First prepare the raspberry sauce so it has time to cool before preparing the raspberry souffle. Place raspberries, sugar and lemon juice in a small saucepan and place over medium heat, bring to a boil and cook for about 5 minutes until slightly thickens. Remove from heat and sieve to remove seeds. Let cool.
Preheat the oven to 375 F (190C). Place a baking sheet on the middle rack in the oven.
Grease with butter 4 ramekins of 8 oz (230ml) capacity using a brush and making upward strokes (seems this step helps the souffle rise evenly). Coat the bottom and sides with sugar. Discard excess sugar.
Separate whites from yolks and set aside until ready to use.
In a medium saucepan bring milk to a simmer.
In another saucepan mix yolks with 3 tbsp sugar until slightly pale. Add flour and whisk to combine. Pour about a third of the hot milk over the egg yolk mixture to temper the yolks. Add the rest of the milk and return to heat. Bring to a boil, stirring continuously; cook 1-2 minutes more or until thickened.
Remove from heat and stir in vanilla extract. Transfer mixture to a larger bowl and let cool slightly.
When cooled, mix with raspberry sauce.
In a separate bowl whip whites with a pinch of salt until foamy.
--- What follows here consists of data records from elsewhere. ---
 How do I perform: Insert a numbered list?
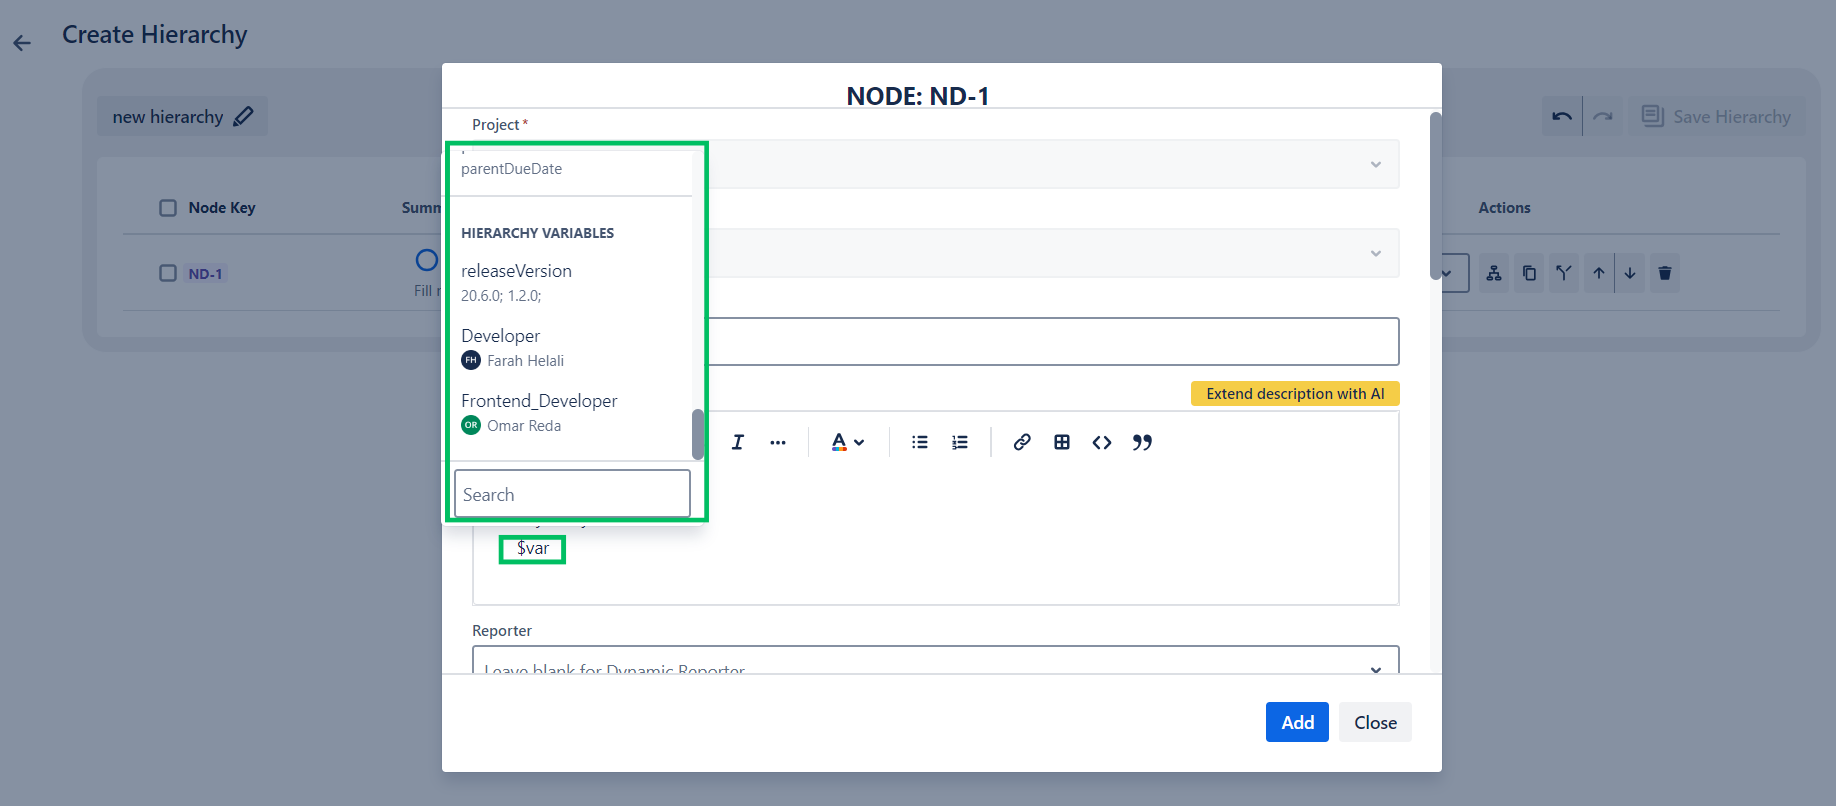[x=959, y=442]
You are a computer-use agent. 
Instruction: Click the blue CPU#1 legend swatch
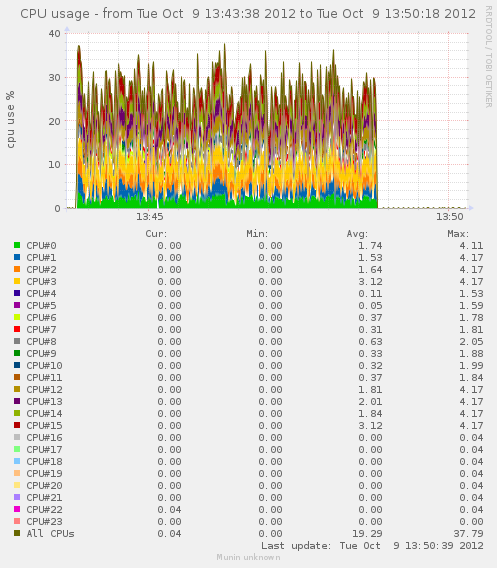coord(17,257)
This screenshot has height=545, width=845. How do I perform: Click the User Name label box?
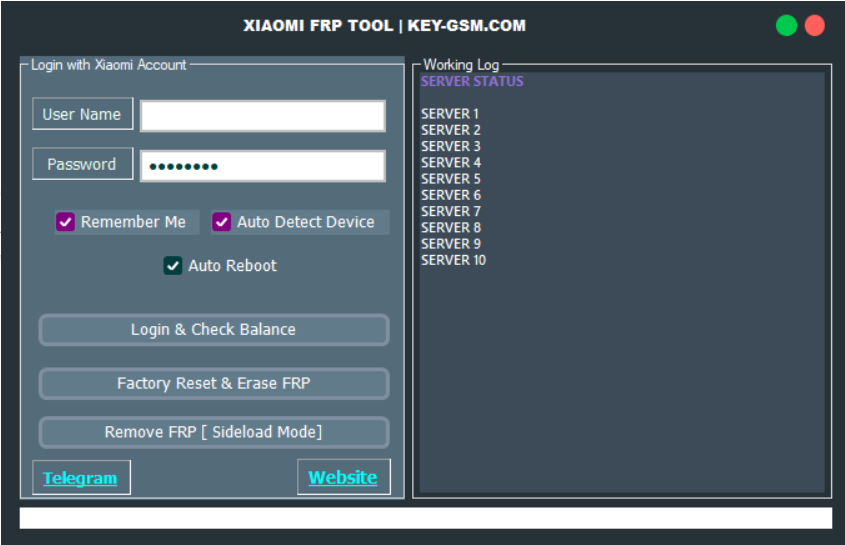coord(82,115)
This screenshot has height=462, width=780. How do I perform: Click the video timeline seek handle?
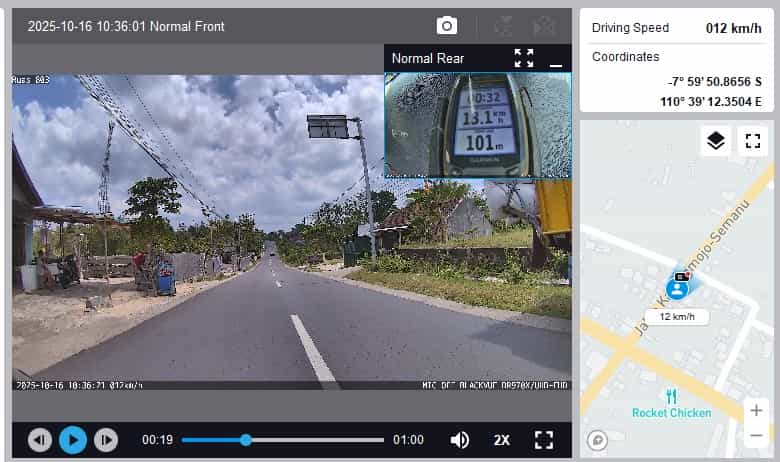246,440

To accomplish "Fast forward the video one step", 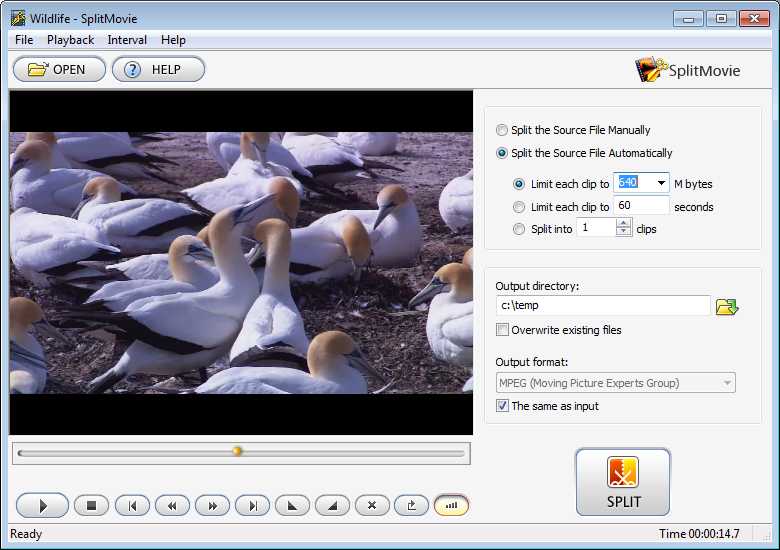I will tap(212, 506).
Gradually add remaining 3 tbsp of sugar and continue whipping until stiff peaks form. Gradually fold the whipped whites into the yolk mixture.
Divide mixture evenly into the prepared ramekins. Run your finger around the inside edge of the ramekin.
Place the ramekins onto the preheated baking sheet and bake for 15-20 minute until golden and puffed.
Dust with powdered sugar and serve immediately. Enjoy!